A. Actual or Constructive Notice

We first address whether Royal Caribbean owed Sutton a duty. A cruise ship operator owes to its passengers the duty of exercising "ordinary reasonable care under the circumstances." Keefe v. Bahama Cruise Line, Inc., 867 F.2d 1318, 1322 (11th Cir. 1989). We will not hold a ship operator liable unless it "had actual or constructive notice of [a] risk-creating condition." Id. Liability thus depends upon whether the ship operator either knew, or else should have known, about the allegedly dangerous condition that the plaintiff claims caused her injury. Id.

We have identified two ways in which, in the absence of evidence of actual notice, a passenger plaintiff can establish that a ship operator had constructive notice of a risk-creating condition.

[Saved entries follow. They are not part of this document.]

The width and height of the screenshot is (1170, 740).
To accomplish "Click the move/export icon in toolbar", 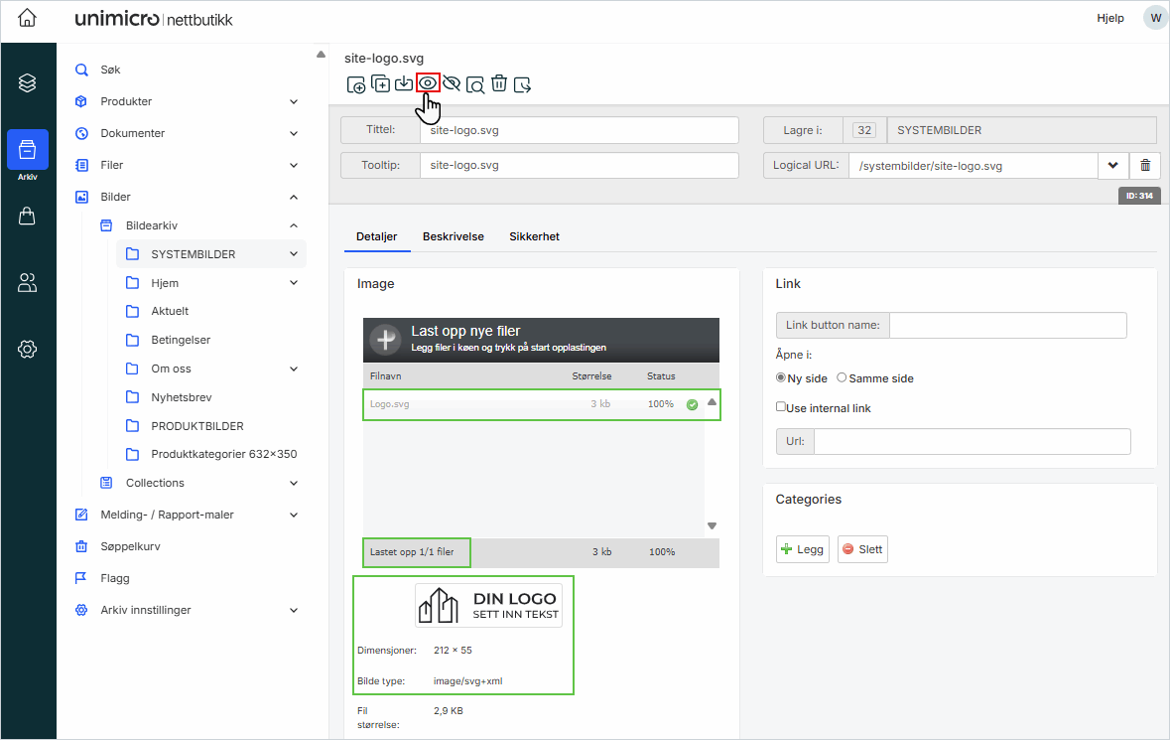I will [x=523, y=84].
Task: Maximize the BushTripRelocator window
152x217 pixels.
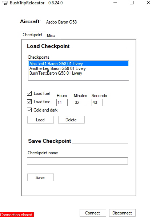Action: 132,3
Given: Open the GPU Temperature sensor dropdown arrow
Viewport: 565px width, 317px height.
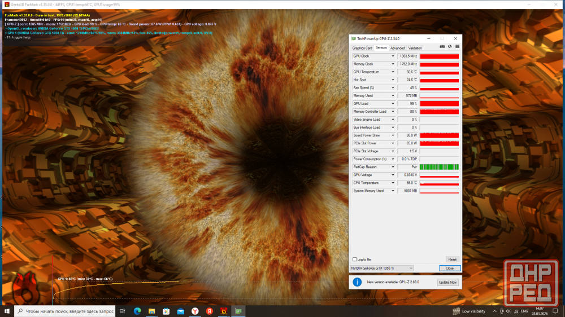Looking at the screenshot, I should [x=393, y=72].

First, she can put forward evidence that "the defective condition existed for a sufficient period of time to invite corrective measures." Guevara, 920 F.3d at 720 (alteration adopted) (internal quotation marks omitted). Second, she can submit "evidence of substantially similar incidents in which conditions substantially similar to the occurrence in question must have caused the prior incident." Id. (internal quotation marks omitted).

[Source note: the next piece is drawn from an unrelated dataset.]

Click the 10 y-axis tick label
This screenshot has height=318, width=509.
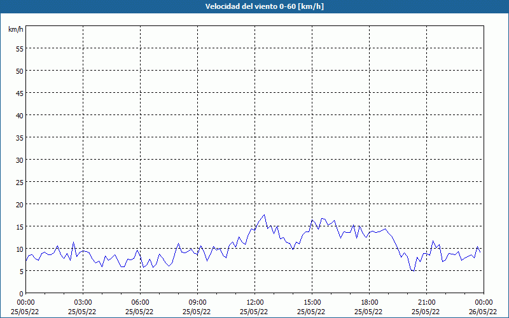20,249
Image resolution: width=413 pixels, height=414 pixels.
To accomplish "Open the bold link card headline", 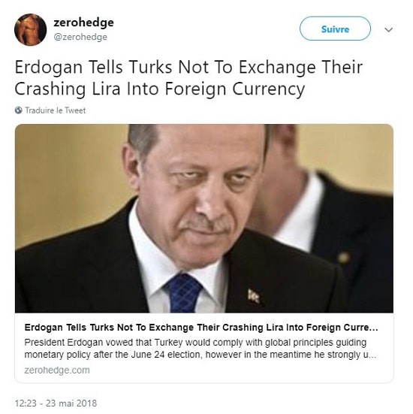I will pyautogui.click(x=201, y=328).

We address the second way first. In this case, there was no evidence that Royal Caribbean actually knew of the existence of a dangerous condition. Sutton therefore had to come forward with evidence that Royal Caribbean had constructive notice that the MX-10 machine posed a danger to cruise passengers.But Sutton identified no prior incidents involving overhead lighting equipment. Despite Royal Caribbean's policy requiring documentation of any problems with the MX-10 machines, Sutton identified no prior instances in which Royal Caribbean's technicians who regularly inspected and maintained the MX-10 machines reported any issues, safety or otherwise, with the mirrors, bolts, brackets, or shafts of the lighting machines. See Monteleone v. Bahama Cruise Line, Inc., 838 F.2d 63, 66 (2d Cir. 1988) (noting that a ship operator's "regular inspections" weigh against a finding of constructive notice). Nor did Sutton identify any prior accident reports, passenger reviews or complaints, inspection reports, or other documents evidencing any actual or...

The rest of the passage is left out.